Overview
Practise ETL with an example that starts from a .csv (comma-separated table) file and use a Hadoop cluster and Apache Hive to transform it by applying the relational model and storing it in a relational database with the help of Apache Sqoop.
Purpose
Demonstrate an understanding how to use Hadoop tools to automate the transformation of data into the relational model.
Task
Carry out the tasks described below and answer the questions in your submission.
Time
This task should be completed in the fourth lab class or before and submitted to Doubtfire for feedback. It should be discussed and signed off in tutorial 3 or 4.

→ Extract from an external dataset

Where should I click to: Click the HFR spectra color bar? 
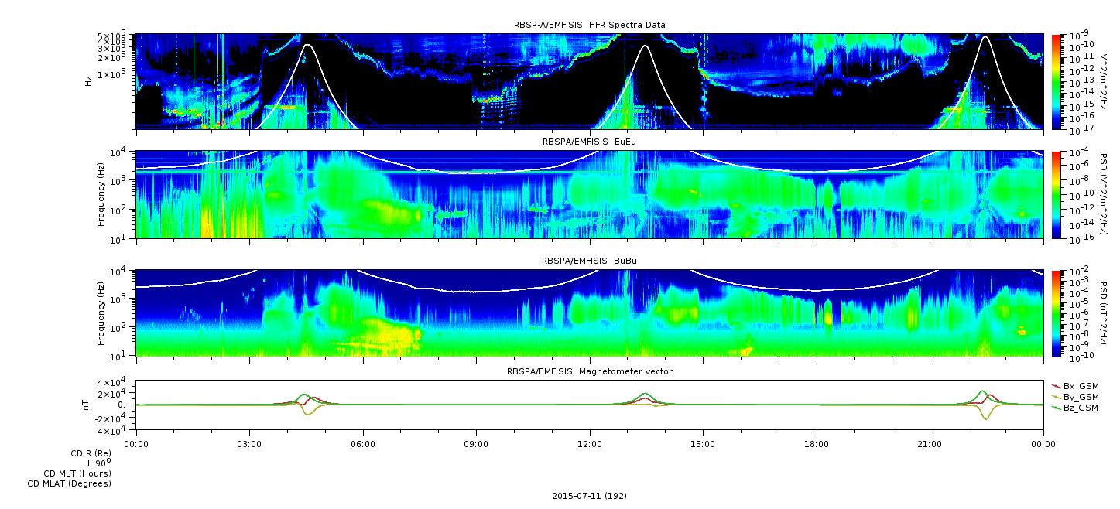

This task should take no more than 2 – 2 ½ hours to complete.
Resources
- Presentation (from Blackboard)
- How to use Azure Data Lake Storage Gen2: https://docs.microsoft.com/fi- fi/azure/hdinsight/hdinsight-hadoop-use-data-lake-storage-gen2
- How to create a HDInsight cluster (not all settings you need are the same in this document): https://docs.microsoft.com/fi-fi/azure/hdinsight/hadoop/apache- hadoop-linux-create-cluster-get-started-portal
- Tutorial on Hadoop and Apache Hive: https://docs.microsoft.com/fi- fi/azure/hdinsight/hadoop/apache-hadoop-linux-create-cluster-get-started-portal
- Any other online material
Feedback
Discuss your answers with the tutorial instructor.
Next
Get started on module 4.
Pass Task 3 — Submission Details and Assessment Criteria
Write down the questions and answers in a text or Word document and upload to Doubtfire. Your tutor will give online feedback and discuss the tasks with you in the lab when they are complete.
Task 3.1
Create a Data Lake Gen2 on Azure, upload a data file in tabular format, clean it and upload it to a relational database using Hive and a Hadoop cluster on Azure.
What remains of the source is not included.